Filter the listing below down to the lines that contain the string "agent", and copy each of those lines.

** EXTRACTED INFORMATION **
================================
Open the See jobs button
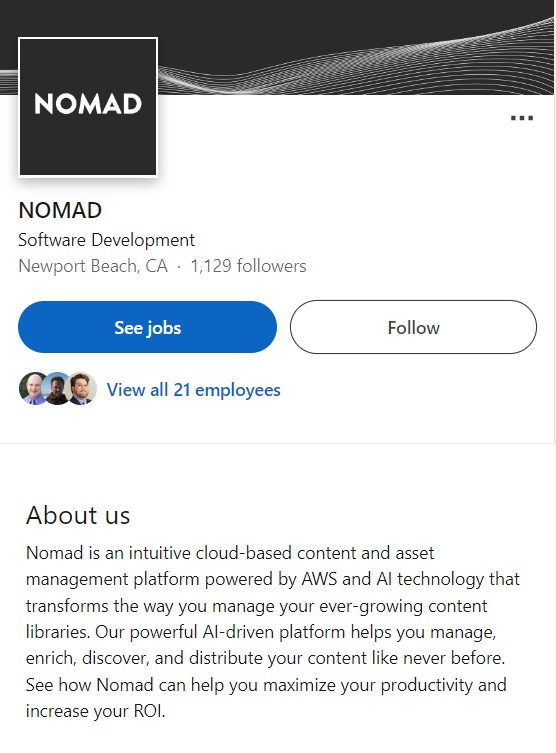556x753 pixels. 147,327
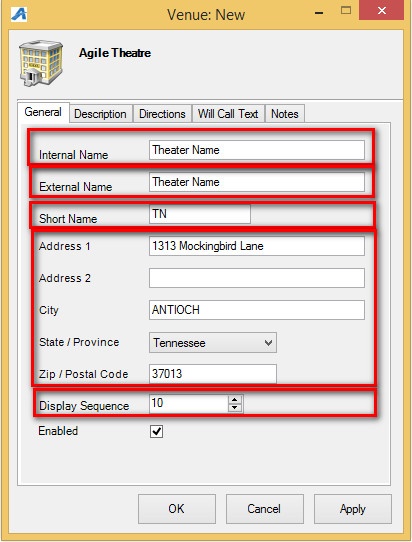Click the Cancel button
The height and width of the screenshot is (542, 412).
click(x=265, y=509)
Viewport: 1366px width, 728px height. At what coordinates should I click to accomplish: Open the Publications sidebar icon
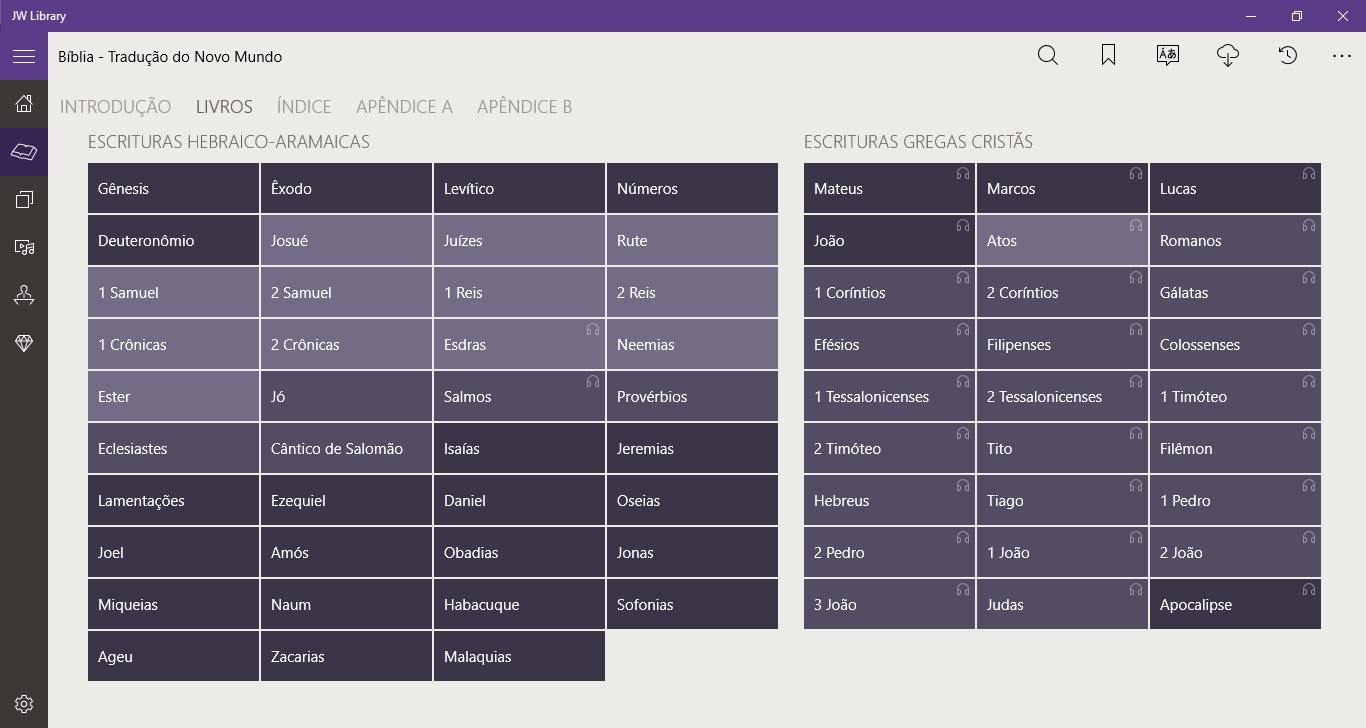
================================
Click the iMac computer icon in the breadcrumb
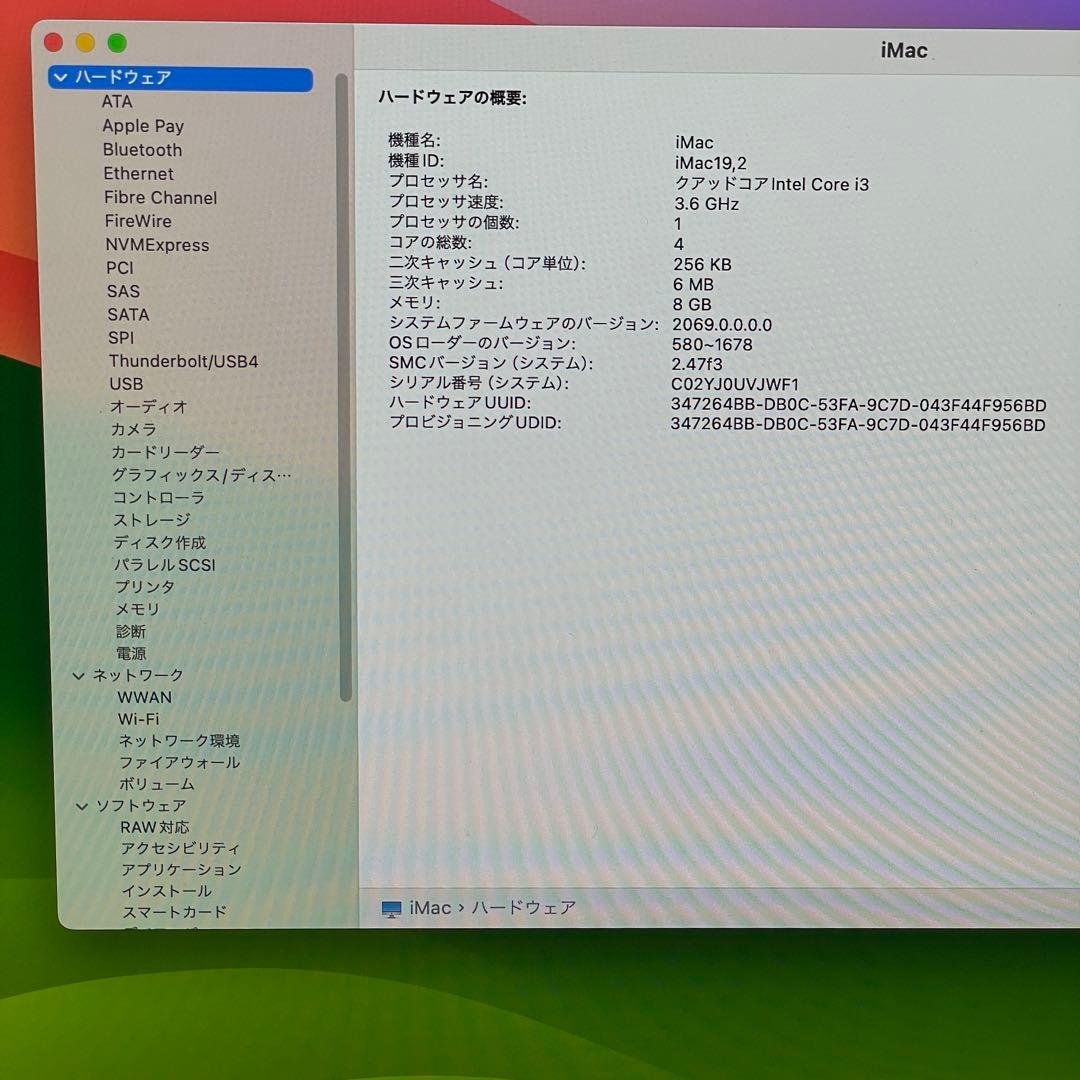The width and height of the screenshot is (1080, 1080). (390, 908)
================================
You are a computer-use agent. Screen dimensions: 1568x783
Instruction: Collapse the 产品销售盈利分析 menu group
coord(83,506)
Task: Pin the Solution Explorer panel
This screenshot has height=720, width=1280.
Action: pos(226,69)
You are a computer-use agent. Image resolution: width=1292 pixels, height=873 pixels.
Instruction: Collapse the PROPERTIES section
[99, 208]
================================
** RESULT OF THE TASK **
You are a computer-use agent. Screen dimensions: 1568x783
You are a computer-use agent. Image resolution: width=1292 pixels, height=873 pixels.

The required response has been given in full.